■ **Problem to solve**:
Your answer should consist of the line holding "Click the red highlight" and all lines after it to the end of the material, copied exactly.

** Opening Dataset excerpts block **

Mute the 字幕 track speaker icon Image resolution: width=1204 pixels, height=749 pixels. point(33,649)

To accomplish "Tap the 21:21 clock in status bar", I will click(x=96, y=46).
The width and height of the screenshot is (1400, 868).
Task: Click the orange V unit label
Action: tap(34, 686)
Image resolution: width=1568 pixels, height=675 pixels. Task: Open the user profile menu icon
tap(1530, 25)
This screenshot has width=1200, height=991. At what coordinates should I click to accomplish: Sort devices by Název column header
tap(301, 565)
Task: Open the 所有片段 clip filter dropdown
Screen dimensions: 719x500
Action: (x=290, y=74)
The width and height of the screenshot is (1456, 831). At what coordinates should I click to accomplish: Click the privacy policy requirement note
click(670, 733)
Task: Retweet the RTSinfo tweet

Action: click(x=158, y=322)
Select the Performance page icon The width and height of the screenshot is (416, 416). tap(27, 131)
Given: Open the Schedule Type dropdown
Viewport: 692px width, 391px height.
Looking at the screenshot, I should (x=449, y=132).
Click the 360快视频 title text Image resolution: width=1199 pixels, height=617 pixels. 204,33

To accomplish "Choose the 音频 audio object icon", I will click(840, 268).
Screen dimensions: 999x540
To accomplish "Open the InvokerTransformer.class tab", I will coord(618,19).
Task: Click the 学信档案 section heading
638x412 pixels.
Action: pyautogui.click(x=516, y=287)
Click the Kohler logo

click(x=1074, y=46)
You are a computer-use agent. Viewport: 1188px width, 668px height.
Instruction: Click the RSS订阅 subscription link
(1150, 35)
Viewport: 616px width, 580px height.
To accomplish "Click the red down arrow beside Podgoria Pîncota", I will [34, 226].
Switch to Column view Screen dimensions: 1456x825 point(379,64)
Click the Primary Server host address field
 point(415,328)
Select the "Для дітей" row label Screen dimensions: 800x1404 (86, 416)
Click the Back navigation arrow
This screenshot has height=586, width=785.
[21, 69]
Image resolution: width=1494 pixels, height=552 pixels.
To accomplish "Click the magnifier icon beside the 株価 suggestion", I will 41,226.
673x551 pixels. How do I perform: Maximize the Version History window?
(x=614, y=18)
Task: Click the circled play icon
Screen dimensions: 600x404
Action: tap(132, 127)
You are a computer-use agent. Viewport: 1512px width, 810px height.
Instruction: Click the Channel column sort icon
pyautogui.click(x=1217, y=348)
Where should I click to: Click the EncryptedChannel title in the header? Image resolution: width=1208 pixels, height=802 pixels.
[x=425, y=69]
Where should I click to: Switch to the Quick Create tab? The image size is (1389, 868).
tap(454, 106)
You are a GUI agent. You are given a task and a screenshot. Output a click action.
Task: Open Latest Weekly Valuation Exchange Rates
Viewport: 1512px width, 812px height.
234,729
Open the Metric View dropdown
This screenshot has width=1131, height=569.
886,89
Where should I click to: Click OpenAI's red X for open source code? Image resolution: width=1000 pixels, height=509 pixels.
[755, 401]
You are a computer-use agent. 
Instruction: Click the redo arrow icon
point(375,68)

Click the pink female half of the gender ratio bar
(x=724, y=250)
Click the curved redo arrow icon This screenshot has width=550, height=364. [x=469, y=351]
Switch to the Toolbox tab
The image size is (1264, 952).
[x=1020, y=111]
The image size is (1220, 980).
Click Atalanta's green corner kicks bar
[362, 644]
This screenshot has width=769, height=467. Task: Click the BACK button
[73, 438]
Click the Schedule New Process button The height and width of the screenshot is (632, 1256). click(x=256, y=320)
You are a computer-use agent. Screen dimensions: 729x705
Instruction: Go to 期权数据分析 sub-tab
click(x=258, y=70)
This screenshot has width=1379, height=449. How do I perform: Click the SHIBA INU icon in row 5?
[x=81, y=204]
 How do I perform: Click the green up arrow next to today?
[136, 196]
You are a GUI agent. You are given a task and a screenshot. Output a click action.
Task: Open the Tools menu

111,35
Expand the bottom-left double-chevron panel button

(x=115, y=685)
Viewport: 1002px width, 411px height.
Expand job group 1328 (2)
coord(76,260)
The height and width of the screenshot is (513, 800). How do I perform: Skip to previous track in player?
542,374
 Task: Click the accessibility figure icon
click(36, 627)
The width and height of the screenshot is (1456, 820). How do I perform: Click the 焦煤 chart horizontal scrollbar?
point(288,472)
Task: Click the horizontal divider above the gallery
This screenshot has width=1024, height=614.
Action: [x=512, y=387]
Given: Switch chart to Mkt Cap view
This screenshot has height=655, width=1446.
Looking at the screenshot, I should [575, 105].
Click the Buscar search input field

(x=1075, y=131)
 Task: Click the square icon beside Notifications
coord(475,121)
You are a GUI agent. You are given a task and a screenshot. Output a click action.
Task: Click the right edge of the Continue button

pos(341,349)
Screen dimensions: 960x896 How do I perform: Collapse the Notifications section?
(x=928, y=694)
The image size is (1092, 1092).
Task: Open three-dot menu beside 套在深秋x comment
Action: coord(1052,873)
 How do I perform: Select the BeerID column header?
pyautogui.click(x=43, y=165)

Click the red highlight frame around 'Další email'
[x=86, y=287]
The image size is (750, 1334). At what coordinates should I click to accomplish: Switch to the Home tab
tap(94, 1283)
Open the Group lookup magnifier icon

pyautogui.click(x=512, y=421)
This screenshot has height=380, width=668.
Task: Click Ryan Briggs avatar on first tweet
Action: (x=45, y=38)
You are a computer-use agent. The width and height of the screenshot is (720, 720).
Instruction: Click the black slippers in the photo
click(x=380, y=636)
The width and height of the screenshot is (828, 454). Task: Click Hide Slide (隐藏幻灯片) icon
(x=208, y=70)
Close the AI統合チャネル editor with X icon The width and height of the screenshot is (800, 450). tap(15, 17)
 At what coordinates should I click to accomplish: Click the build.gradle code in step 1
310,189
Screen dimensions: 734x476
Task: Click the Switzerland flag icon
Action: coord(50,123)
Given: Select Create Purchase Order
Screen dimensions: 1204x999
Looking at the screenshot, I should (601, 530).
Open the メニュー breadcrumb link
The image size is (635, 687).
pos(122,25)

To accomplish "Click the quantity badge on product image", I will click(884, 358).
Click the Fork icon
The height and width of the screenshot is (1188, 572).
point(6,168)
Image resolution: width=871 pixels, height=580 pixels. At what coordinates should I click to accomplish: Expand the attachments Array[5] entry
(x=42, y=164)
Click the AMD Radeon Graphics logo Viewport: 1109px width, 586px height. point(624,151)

** Closing Dataset excerpts block **

■ **Expected answer**:
Click the red highlight frame around 'Další email'
[x=86, y=287]
The image size is (750, 1334). At what coordinates should I click to accomplish: Switch to the Home tab
tap(94, 1283)
Open the Group lookup magnifier icon

pyautogui.click(x=512, y=421)
This screenshot has height=380, width=668.
Task: Click Ryan Briggs avatar on first tweet
Action: (x=45, y=38)
You are a computer-use agent. The width and height of the screenshot is (720, 720).
Instruction: Click the black slippers in the photo
click(x=380, y=636)
The width and height of the screenshot is (828, 454). Task: Click Hide Slide (隐藏幻灯片) icon
(x=208, y=70)
Close the AI統合チャネル editor with X icon The width and height of the screenshot is (800, 450). tap(15, 17)
 At what coordinates should I click to accomplish: Click the build.gradle code in step 1
310,189
Screen dimensions: 734x476
Task: Click the Switzerland flag icon
Action: coord(50,123)
Given: Select Create Purchase Order
Screen dimensions: 1204x999
Looking at the screenshot, I should (601, 530).
Open the メニュー breadcrumb link
The image size is (635, 687).
pos(122,25)

To accomplish "Click the quantity badge on product image", I will click(884, 358).
Click the Fork icon
The height and width of the screenshot is (1188, 572).
point(6,168)
Image resolution: width=871 pixels, height=580 pixels. At what coordinates should I click to accomplish: Expand the attachments Array[5] entry
(x=42, y=164)
Click the AMD Radeon Graphics logo Viewport: 1109px width, 586px height. point(624,151)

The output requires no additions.